Wall Street stocks advanced on Wednesday despite below-expectation economic data. The dollar dropped on release of data showing the economy shrank more than previously thought in the first three months and orders for durable goods contracted unexpectedly in May, which conflicted with Tuesday’s data showing a stronger-than-anticipated measure of consumer confidence and sales of new homes.
US shares fell earlier in trading but soared as trading proceeded, with the S&P 500 and Dow touching near record highs.
“As long as investors believe the economy will keep growing, and everyone expects growth in the second quarter, the lesser evil will be to buy equities at a modestly higher valuation, since bond and cash don’t represent better values,” strategist Bruce McCain of Key Private Bank in Cleveland told Reuters.
The Dow Jones Industrial Average added 27.67 points or 0.16% to 16,845.8. The Standard and Poor’s 500 soared 4.98 points or 0.26% to 1,954.96 while the Nasdaq Composite gained 14.46 points or 0.33% to 4,364.82.
The S&P 500 touched a record intraday level yesterday before stocks dropped sharply in the afternoon on concerns over events in Iraq. On Wednesday, insurgents attacked one of the largest airbases in Iraq as the first team of military advisers from the US arrived to help stem the violence.
☆ ☆ ☆ ☆
*To do:*
1. Reproduce the stretch of the stock market report from "The Dow Jones" through "0.33% to 4,364.82." word for word.
2. Carry on the stock market report, starting after its last sentence.
☆ ☆ ☆ ☆
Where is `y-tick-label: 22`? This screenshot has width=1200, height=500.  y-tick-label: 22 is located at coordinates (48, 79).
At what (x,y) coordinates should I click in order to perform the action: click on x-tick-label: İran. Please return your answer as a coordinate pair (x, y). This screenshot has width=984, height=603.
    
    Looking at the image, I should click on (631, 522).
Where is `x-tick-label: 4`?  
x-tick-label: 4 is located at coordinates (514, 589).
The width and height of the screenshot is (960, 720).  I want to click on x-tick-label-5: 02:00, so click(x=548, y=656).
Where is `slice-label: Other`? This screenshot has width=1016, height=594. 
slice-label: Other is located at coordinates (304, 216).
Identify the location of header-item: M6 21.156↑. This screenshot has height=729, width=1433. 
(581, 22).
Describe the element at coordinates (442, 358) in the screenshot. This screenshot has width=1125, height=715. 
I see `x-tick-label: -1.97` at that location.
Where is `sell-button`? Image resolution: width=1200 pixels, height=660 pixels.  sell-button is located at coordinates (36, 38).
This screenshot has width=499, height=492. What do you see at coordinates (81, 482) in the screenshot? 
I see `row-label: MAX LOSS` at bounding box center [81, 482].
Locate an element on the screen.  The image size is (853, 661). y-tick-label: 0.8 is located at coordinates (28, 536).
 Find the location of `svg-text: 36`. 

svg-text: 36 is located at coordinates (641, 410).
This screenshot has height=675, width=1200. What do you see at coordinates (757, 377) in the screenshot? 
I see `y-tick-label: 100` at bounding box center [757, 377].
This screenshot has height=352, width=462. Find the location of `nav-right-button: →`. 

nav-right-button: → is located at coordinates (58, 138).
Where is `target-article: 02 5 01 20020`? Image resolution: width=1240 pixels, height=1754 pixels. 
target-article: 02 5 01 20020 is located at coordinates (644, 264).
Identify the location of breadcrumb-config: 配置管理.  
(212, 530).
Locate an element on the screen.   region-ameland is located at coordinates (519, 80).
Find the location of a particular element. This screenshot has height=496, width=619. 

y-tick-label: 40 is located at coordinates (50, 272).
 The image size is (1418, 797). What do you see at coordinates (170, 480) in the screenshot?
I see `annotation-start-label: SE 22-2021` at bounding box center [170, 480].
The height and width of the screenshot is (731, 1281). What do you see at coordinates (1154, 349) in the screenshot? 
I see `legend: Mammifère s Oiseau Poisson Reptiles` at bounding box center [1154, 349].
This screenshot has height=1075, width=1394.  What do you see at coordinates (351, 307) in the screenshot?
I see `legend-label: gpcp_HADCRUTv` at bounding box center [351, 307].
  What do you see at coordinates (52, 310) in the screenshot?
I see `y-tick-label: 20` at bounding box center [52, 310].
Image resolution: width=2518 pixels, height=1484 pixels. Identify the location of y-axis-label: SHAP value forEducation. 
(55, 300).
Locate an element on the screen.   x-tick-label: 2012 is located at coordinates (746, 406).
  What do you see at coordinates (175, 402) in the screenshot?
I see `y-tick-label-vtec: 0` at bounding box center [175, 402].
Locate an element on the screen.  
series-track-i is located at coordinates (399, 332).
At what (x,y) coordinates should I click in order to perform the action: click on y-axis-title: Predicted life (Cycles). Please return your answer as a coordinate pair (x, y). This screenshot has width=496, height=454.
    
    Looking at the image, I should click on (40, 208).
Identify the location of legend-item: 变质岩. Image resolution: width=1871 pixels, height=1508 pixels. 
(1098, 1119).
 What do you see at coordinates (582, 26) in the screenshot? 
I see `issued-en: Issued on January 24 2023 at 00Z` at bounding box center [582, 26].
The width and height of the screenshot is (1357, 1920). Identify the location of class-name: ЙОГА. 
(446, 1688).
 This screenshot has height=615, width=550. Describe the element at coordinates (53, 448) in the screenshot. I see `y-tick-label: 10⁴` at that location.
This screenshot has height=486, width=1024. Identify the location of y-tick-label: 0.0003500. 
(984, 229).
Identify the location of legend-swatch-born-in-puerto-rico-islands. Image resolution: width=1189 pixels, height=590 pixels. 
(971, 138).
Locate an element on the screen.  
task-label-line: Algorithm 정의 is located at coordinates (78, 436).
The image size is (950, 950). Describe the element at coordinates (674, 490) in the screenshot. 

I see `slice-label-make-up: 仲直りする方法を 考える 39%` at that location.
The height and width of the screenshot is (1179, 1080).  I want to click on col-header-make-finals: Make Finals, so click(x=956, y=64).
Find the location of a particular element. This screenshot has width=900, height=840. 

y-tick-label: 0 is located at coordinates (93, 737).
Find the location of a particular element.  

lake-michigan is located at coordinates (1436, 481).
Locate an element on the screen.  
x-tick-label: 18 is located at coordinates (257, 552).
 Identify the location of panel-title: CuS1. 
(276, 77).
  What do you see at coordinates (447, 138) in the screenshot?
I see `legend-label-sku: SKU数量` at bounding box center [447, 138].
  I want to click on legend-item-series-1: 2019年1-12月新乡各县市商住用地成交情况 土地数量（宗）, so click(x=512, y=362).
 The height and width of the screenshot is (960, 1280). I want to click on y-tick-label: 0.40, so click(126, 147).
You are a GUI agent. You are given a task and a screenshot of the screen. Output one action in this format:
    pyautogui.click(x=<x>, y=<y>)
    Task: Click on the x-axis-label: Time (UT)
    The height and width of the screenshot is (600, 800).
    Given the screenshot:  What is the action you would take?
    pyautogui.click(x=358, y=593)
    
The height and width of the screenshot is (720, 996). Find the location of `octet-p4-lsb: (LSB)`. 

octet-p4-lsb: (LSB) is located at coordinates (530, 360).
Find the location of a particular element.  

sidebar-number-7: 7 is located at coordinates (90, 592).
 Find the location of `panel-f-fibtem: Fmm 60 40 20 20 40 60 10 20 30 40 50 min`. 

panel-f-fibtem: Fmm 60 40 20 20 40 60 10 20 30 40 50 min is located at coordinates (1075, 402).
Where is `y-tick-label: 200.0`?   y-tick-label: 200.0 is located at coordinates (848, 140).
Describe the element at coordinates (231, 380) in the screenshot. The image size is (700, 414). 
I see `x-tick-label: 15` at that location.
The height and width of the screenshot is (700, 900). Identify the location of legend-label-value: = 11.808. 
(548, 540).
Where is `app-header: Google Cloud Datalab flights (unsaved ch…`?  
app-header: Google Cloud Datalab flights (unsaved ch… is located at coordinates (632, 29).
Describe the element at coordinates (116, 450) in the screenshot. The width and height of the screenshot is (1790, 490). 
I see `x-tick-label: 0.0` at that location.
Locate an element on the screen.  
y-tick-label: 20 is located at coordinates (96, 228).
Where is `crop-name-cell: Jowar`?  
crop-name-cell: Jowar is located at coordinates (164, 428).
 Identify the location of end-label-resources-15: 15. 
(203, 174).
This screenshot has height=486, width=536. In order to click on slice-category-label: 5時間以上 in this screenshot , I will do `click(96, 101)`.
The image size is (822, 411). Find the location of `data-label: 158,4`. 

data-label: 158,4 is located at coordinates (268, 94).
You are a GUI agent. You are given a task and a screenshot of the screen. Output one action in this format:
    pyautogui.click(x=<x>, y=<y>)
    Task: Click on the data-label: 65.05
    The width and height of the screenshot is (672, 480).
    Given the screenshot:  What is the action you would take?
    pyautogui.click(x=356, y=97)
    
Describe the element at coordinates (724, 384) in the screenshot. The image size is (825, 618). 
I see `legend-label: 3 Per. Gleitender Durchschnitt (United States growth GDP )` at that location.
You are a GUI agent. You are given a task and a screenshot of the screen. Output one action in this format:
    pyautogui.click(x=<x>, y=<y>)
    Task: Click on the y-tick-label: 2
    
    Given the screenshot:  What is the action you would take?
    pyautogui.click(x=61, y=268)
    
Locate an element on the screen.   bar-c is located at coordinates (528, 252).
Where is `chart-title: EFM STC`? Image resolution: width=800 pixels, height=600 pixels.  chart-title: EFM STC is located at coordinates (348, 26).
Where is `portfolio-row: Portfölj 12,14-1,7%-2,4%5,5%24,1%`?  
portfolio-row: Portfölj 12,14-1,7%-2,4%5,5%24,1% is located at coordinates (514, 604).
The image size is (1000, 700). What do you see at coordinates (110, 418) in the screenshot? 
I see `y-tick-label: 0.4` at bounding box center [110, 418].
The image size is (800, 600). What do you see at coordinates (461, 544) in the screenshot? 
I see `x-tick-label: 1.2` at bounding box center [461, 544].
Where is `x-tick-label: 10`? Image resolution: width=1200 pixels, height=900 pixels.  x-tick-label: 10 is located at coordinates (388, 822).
☆ ☆ ☆ ☆
*Outputs in order:*
1.
The Dow Jones Industrial Average added 27.67 points or 0.16% to 16,845.8. The Standard and Poor’s 500 soared 4.98 points or 0.26% to 1,954.96 while the Nasdaq Composite gained 14.46 points or 0.33% to 4,364.82.

2.
According to Bloomberg, Monsanto Co added 5.1% after the largest seed firm announced plans to buy back stock worth $10 billion. AbbVie Inc added 2.3% after declaring its $46.5 billion overture for Shire Plc gives Shire owners compelling value and that it wouldn’t hesitate to go aggressive in its push to take over the pharmaceutical.
CBS Corp. soared 4.8% after the US Supreme Court determined that Aereo Inc broke broadcaster rights.
The US dollar declined to a one-month low against several major currencies after weak data on US gross domestic product and orders for durable products indicated the Federal Reserve may maintain its dovish attitude.